Para o abastecimento humano, as UCs da Mata Atlântica têm grande destaque na captação de água (73 m3/s), visto que a maioria da população brasileira – 72% – se concentra nesse bioma. Mas a captação de água para abastecimento humano oriunda de rios que passam por UCs é também relevante na Amazônia (35 m3/s), Cerrado (10 m3/s) e Caatinga (10 m3/s).
Em termos monetários, o valor total do benefício gerado por recursos hídricos influenciados pela presença de Unidades de Conservação foi estimado em R$ 59,8 Bilhões anuais, distribuídos em termos de proteção de rios para geração hidrelétrica (R$ 23,6 bilhões anuais), usos consuntivos (R$ 28,4 bilhões anuais) e erosão evitada (R$ 7,8 Bilhões anuais).
Os dados deste estudo oferecem um importante subsídio para os diversos acordos internacionais assinados pelo Brasil. Alguns deles, como o 8º artigo da Convenção sobe Diversidade Biológica (CDB), a Convenção Quadro sobre Mudanças Climáticas e, mais recentemente, os Objetivos de Desenvolvimento Sustentável (ODS), resguardam importante atenção às Unidades de Conservação (UCs). Os ODS 14 e 15, por exemplo, dedicam um conjunto ambicioso de metas à conservação e proteção dos ecossistemas costeiros, marinhos e terrestres e como estes ambientes oferecem condição para a melhoria das condições de vida no nosso planeta.
Para as organizações financiadoras da publicação, para uma mudança de cenário “é fundamental reverter o atual quadro de estrangulamento financeiro da capacidade de gestão ambiental, bem como os retrocessos de legislações ambientais e uso político de orgãos de gestão ambiental. Investir na melhoria e ampliação das UCs é uma forma de obter retornos sociais bastante superiores aos valores alocados“, finalizam.
No Brasil, espera-se o fortalecimento do Sistema Nacional de Unidades de Conservação (SNUC), com o objetivo de cumprir as metas da CDB em um Plano Estratégico de Biodiversidade para o período de 2011 a 2020, conhecido como as Metas de Aichi. As UCs recobrem significativa parcela do território nacional, protegendo ecossistemas, espécies e meios de vida de populações tradicionais que garantem a provisão de diversos serviços ecossistêmicos essenciais para o bem-estar da humanidade. Somente na esfera federal são 333 Unidades de Conservação, que correspondem a 9% do território continental e 24% do território marinho. Ao todo, o Brasil possui hoje 2.146 UCs (1.462 de Uso Sustentável; e 684 de Proteção Integral).

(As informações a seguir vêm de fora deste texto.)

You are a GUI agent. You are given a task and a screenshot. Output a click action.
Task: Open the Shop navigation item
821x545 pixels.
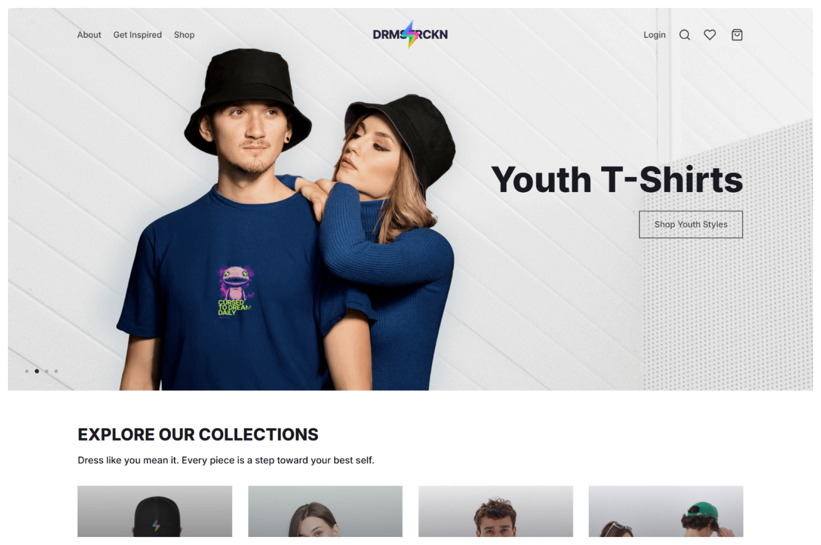[184, 35]

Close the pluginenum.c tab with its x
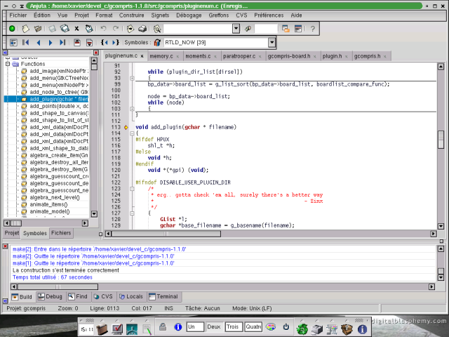142,55

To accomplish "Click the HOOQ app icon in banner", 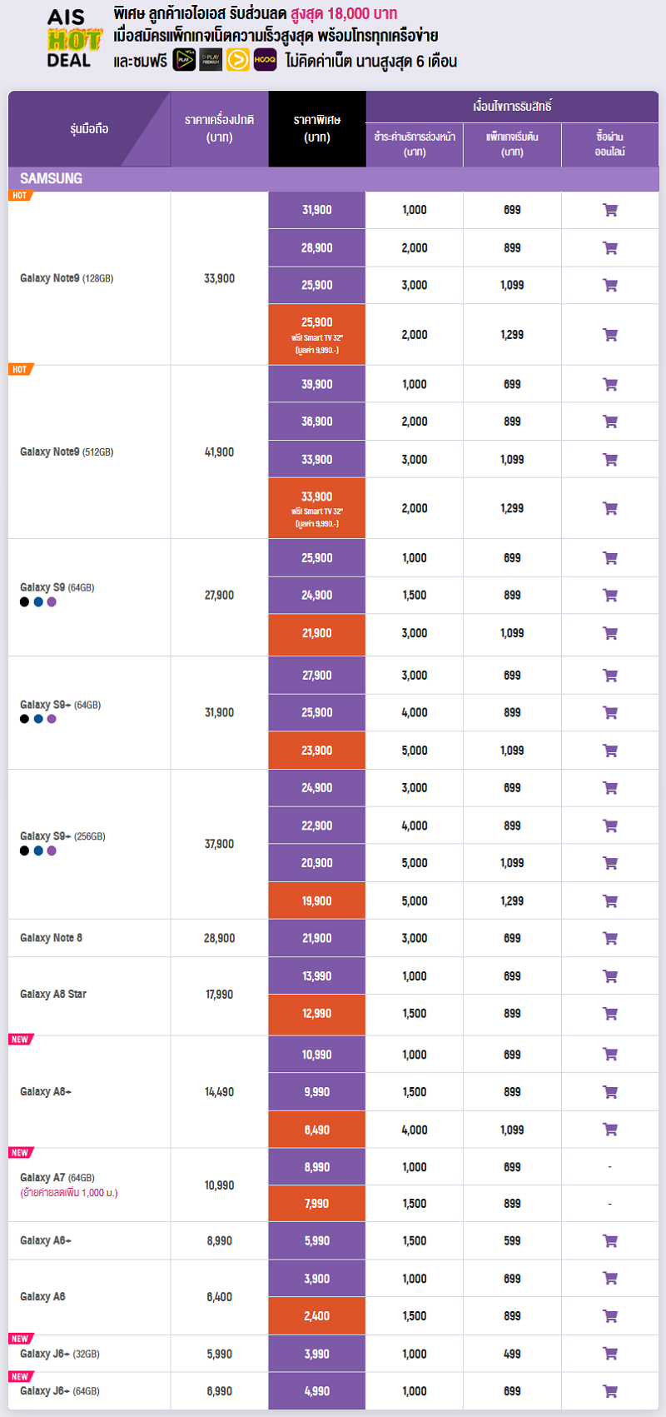I will click(266, 60).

Na opinião do lider da Iniciativa Florestas do WWF, Marco Lentini, o estudo é um marco da importância das áreas protegidas para o bem-estar da sociedade brasileira e mundial. “Não só de um ponto de vista ambiental – o papel destas áreas na retenção de gases de efeito estufa, na regulação do clima e na conservação dos recursos hídricos é extraordinária –, mas também de um ponto de vista econômico, uma vez que produtos como a madeira, a castanha e o turismo podem se tornar uma importante fonte de renda sustentável para as populações da Amazônia. Fica o chamado para vermos as Unidades de Conservação como um importante componente do desenvolvimento social, econômico e ambiental e fundamentais para o futuro do país”, conclui.